For syntax help and guidelines, refer to the Canonical style guides.

In structuring, the documentation employs the Diátaxis approach.

To run the documentation locally before submitting your changes:

make run

Automatic checks

GitHub runs automatic checks on the documentation to verify spelling, validate links and suggest inclusive language.

You can (and should) run the same checks locally:

make spelling
make linkcheck
make woke

How to refer to the project

When you contribute documentation to the project, refer to the tooling as “12-factor app support” or “12-factor framework support”. If you contribute to the documentation on Charmcraft or Rockcraft, specify that the tooling is natively supported in Charmcraft or Rockcraft respectively.

Optionally, if you are contributing documentation that’s specific to a single framework (such as Flask), you can refer to the tooling as “Flask app support” or “Flask framework support”.

Canonical Open Documentation Academy

The Canonical Open Documentation Academy (CODA) is a place where writers and developers give hands-on help and mentoring to anyone wanting to participate in open source. It’s an initiative led by the documentation team at Canonical.

CODA provides:

  • A space to debut in the open source community

  • Guidance in choosing a first task in an open source project

  • Direct support for contributions in open source projects

  • Skill development in documentation and writing

Contributors gain experience with open source software, add to their professional portfolio, connect with like-minded people, and receive recognition for giving back.

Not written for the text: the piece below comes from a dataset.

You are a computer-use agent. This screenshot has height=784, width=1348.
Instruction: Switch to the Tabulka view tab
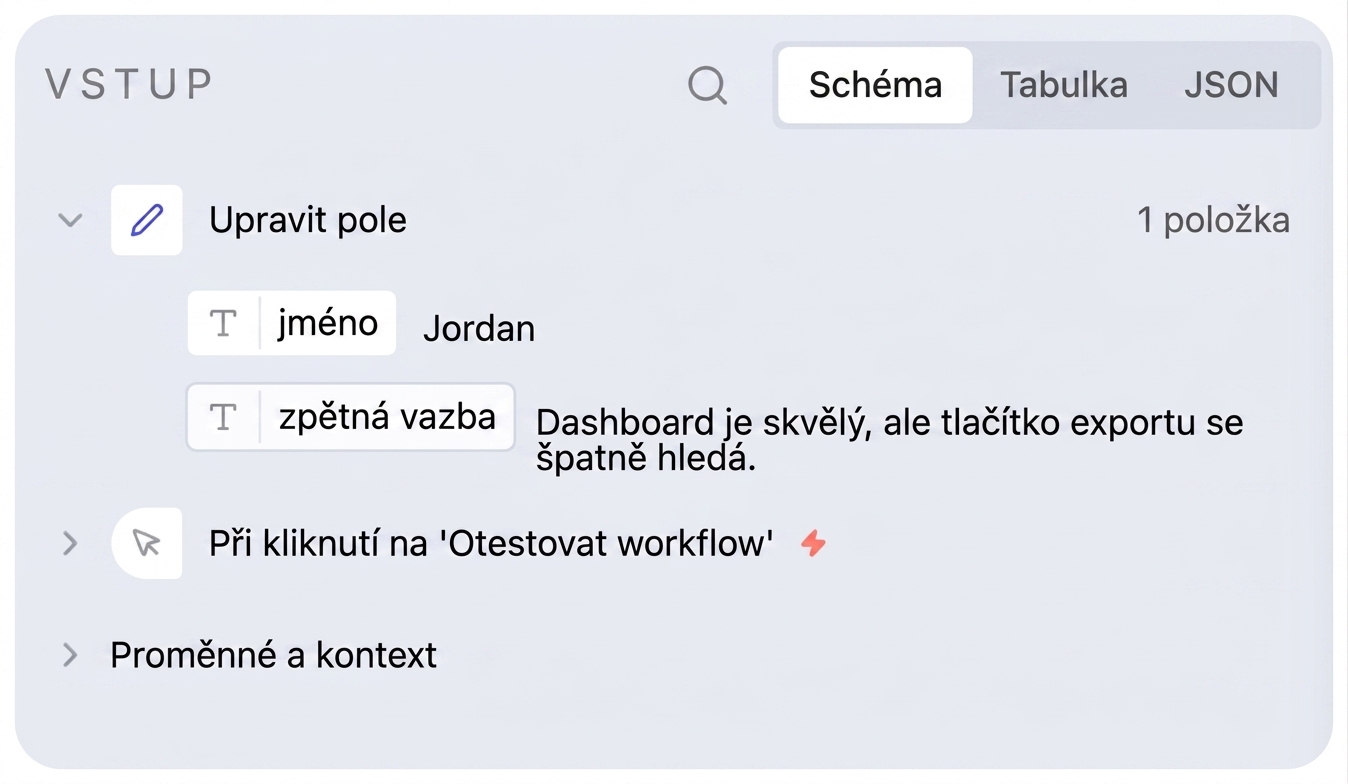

We contribute issues to the CODA repository that you can volunteer for and complete. These issues touch documentation in this repository, canonical/rockcraft, and canonical/charmcraft. Before submitting your changes, review and follow the contributing guidelines in the specific repository.

Code

Note

See CONTRIBUTING.md for more information on contributing to the source code.

Formatting and linting

This project uses tox for managing test environments. There are some pre-configured environments that can be used for linting and formatting code when you’re preparing contributions to the charm:

  • tox: Executes all of the basic checks and tests (lint, unit, static, and coverage-report).

  • tox -e fmt: Runs formatting using black and isort.

  • tox -e lint: Runs a range of static code analysis to check the code.

  • tox -e static: Runs other checks such as bandit for security issues.

Structure

  • Check linked code elements: Check that coupled code elements, files and directories are adjacent. For instance, store test data close to the corresponding test code.

  • Group variable declaration and initialization: Declare and initialize variables together to improve code organization and readability.

  • Split large expressions: Break down large expressions into smaller self-explanatory parts. Use multiple variables where appropriate to make the code more understandable and choose names that reflect their purpose.

  • Use blank lines for logical separation: Insert a blank line between two logically separate sections of code. This improves its structure and makes it easier to understand.

  • Avoid nested conditions: Avoid nesting conditions to improve readability and maintainability.

  • Remove dead code and redundant comments: Drop unused or obsolete code and comments. This promotes a cleaner code base and reduces confusion.

  • Normalize symmetries: Treat identical operations consistently, using a uniform approach. This also improves consistency and readability.